A Delhi High Court has ordered the State Bank of India (SBI) to compensate a customer, Hare Ram Singh, who lost Rs 2.6 lakh to a phishing attack. The court found SBI negligent in handling Singh’s complaint and failing to prevent the fraudulent transactions.
Singh, a victim of a cyberattack, promptly notified SBI’s customer care and branch manager. However, the bank failed to provide timely assistance. A few months later, SBI rejected Singh’s claim, citing the use of OTPs and Singh’s clicking on a malicious link as reasons for the unauthorized transactions.
The High Court, however, disagreed with SBI’s stance. Justice Dharmesh Sharma noted the bank’s “glaring service deficiency” in responding to the complaint. The court emphasized that SBI’s failure to act swiftly and block the suspicious transactions amounted to a breach of its duty of care. “It has to be presumed that it is on account of the failure on the part of the bank to put in place a system which prevents such withdrawals, that the petitioner suffered monetary losses,” the Court said.
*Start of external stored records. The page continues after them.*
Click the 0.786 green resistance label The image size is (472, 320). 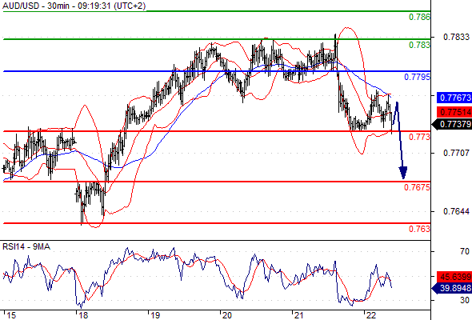point(419,17)
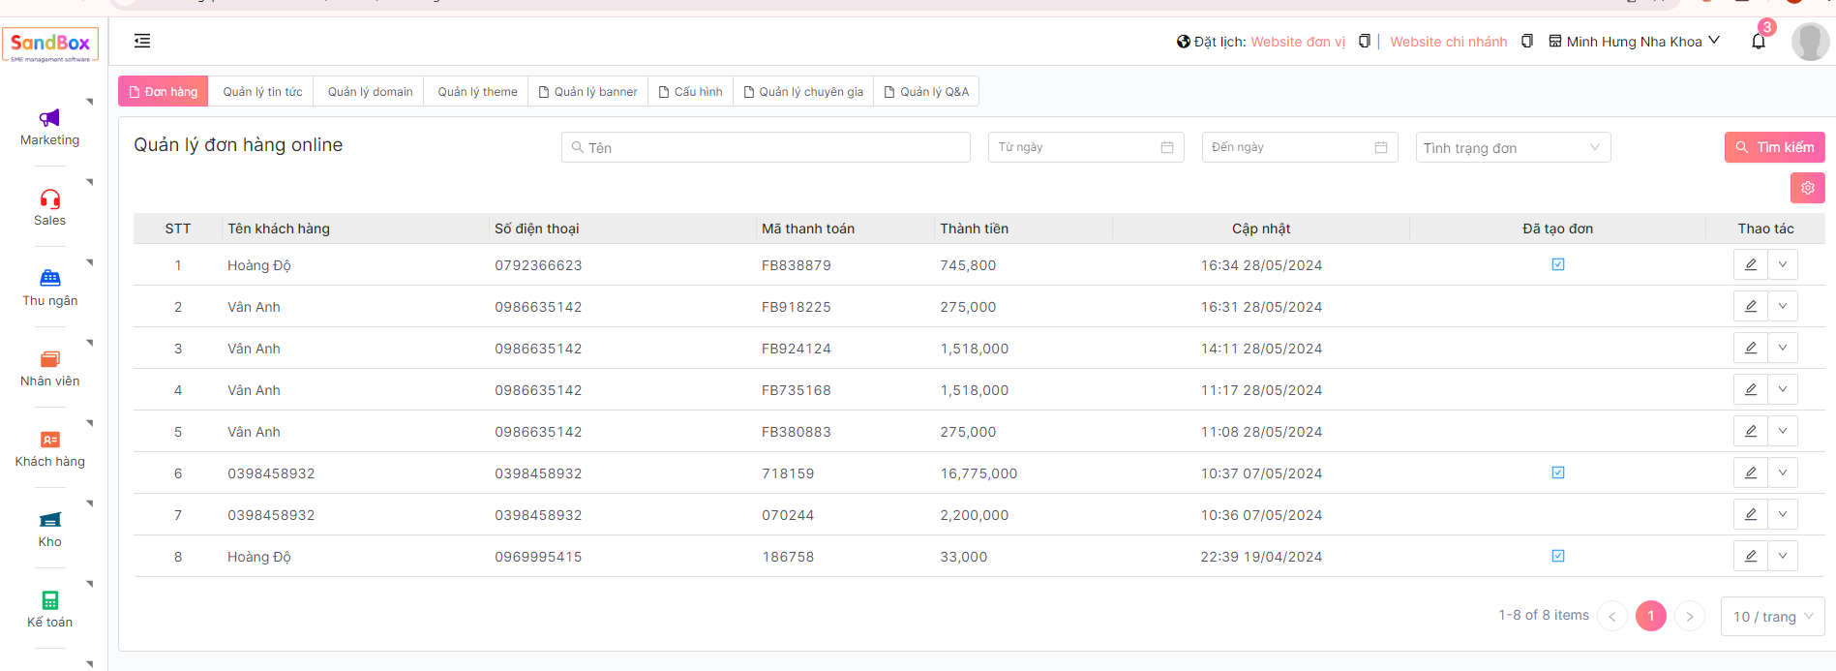Open the Website đơn vị link

tap(1297, 42)
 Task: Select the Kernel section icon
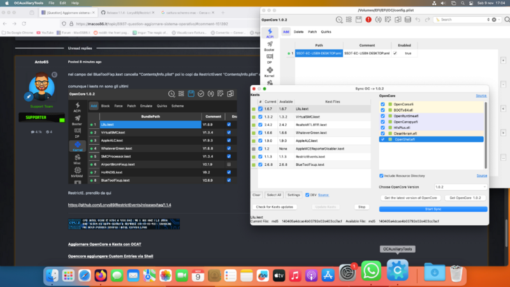tap(269, 72)
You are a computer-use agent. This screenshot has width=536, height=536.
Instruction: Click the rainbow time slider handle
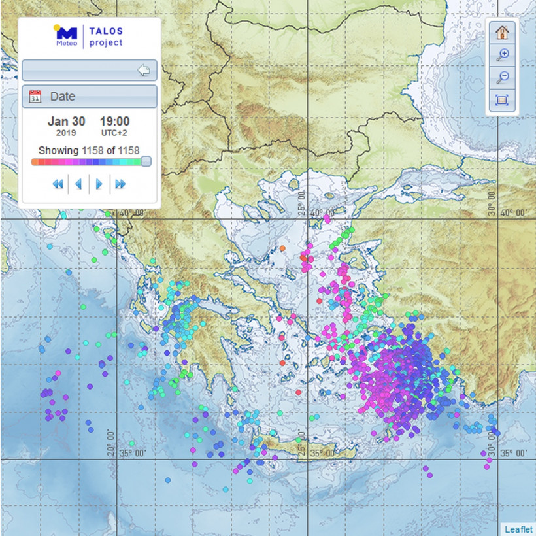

The court also highlighted SBI’s non-compliance with the Reserve Bank of India‘s (RBI) guidelines on digital payment security. It ruled that the transactions fell under the “zero liability” category, making SBI liable for the loss.
The court ordered SBI to reimburse Singh the lost amount with interest, and pay a token compensation of Rs 25,000.
The judgment underscores the importance of banks taking proactive measures to protect their customers from cyberattacks. It also serves as a reminder that banks have a responsibility to act swiftly and efficiently in responding to such incidents.